The Investor Forum – the new body charged with improving investor-corporate dialogue in the UK – was formally launched today, with the top two roles taken by senior asset management figures Simon Fraser and Andy Griffiths.
Fraser, the former Chief Investment Officer of Fidelity Worldwide Investment who currently chairs Foreign & Colonial Investment Trust, will chair the body that was proposed by Professor John Kay in his review of UK equity markets and short-termism.
Griffiths, the former Senior Vice President at US fund management giant Capital Group and deputy head of research with Prudential M&G Investment Management, will be the forum’s Executive Director. He is currently an advisor with Corsair Capital, the private equity firm that focuses on financial services.
“The Investor Forum will help facilitate better engagement between UK public companies and their shareholders to support long-term value creation opportunities,” said Fraser. Business Secretary Vince Cable said it was a “welcome step” towards more effective collective engagement by investors that would “bring about a shift in the culture of equity markets”.
The idea is that the forum will be independent of any trade association and be open to all investors, whether based in the UK or elsewhere, who have an interest in UK companies. A shareholder ‘forum’ has existed in one form or another in the UK since at least the mid-1970s with varying degrees of success and designations. Most recently, in 2011, the trade body-backed Institutional Shareholders Committee morphed into the Institutional Investor Committee.
The new forum is being formed following recommendations made by a working group formed by the trade bodies the Association of British Insurers (ABI), the National Association of Pension Funds (NAPF) and the Investment Management Association (IMA) that was chaired by Baillie Gifford partner James Anderson.Legal & General Investment Management’s Director of Corporate Governance Sacha Sadan headed up the forum’s ‘implementation team’.
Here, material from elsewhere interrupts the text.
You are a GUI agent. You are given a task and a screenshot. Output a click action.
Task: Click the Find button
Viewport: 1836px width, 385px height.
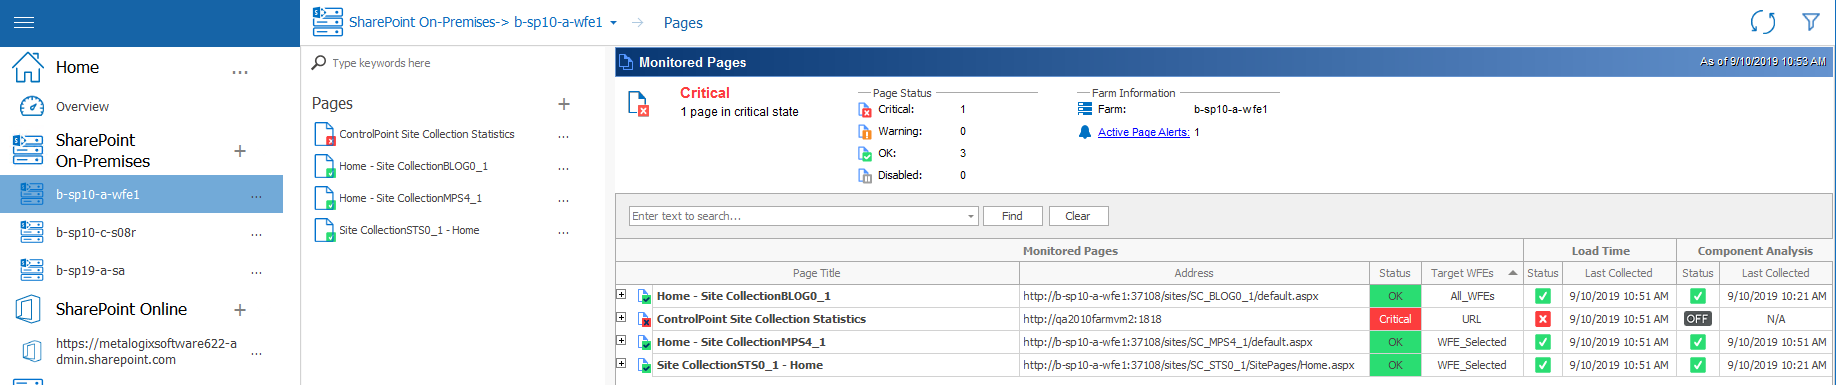tap(1012, 216)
It’s hoped that participants will be asset managers and asset owners such as pension funds, life assurers and sovereign wealth funds.
“Promoting cultural change throughout the investment chain”
There has been scepticism about how effective the forum could be, with some leading figures worrying it could turn out to be ‘talking shop’. Another criticism has been the lack of asset owner involvement.
Fraser and Griffiths will now finalise the forum’s constitution and operating model, and assemble its board and stakeholder groups. It is expected the forum will hold its first meetings in September.
One of the stated objectives is “promoting cultural change throughout the investment chain”. The body will form ‘engagement groups’ – where a “critical mass” of investors will seek to drive change at firms.
NAPF Chief Executive Joanne Segars said the forum could be an important development in facilitating effective collective engagement amongst institutional investors: “This vehicle for greater collaboration should further assist the focus on developing sustainable long-term value creation for asset owners and, in turn, pension savers.” The forum has the support not only of the investor bodies but corporates such as Pearson, Marks & Spencer, and Barclays.
It comes after the IMA (to be renamed The Investment Association) said it would merge with the Investment Affairs division of the ABI, which includes the IVIS voting advisory service.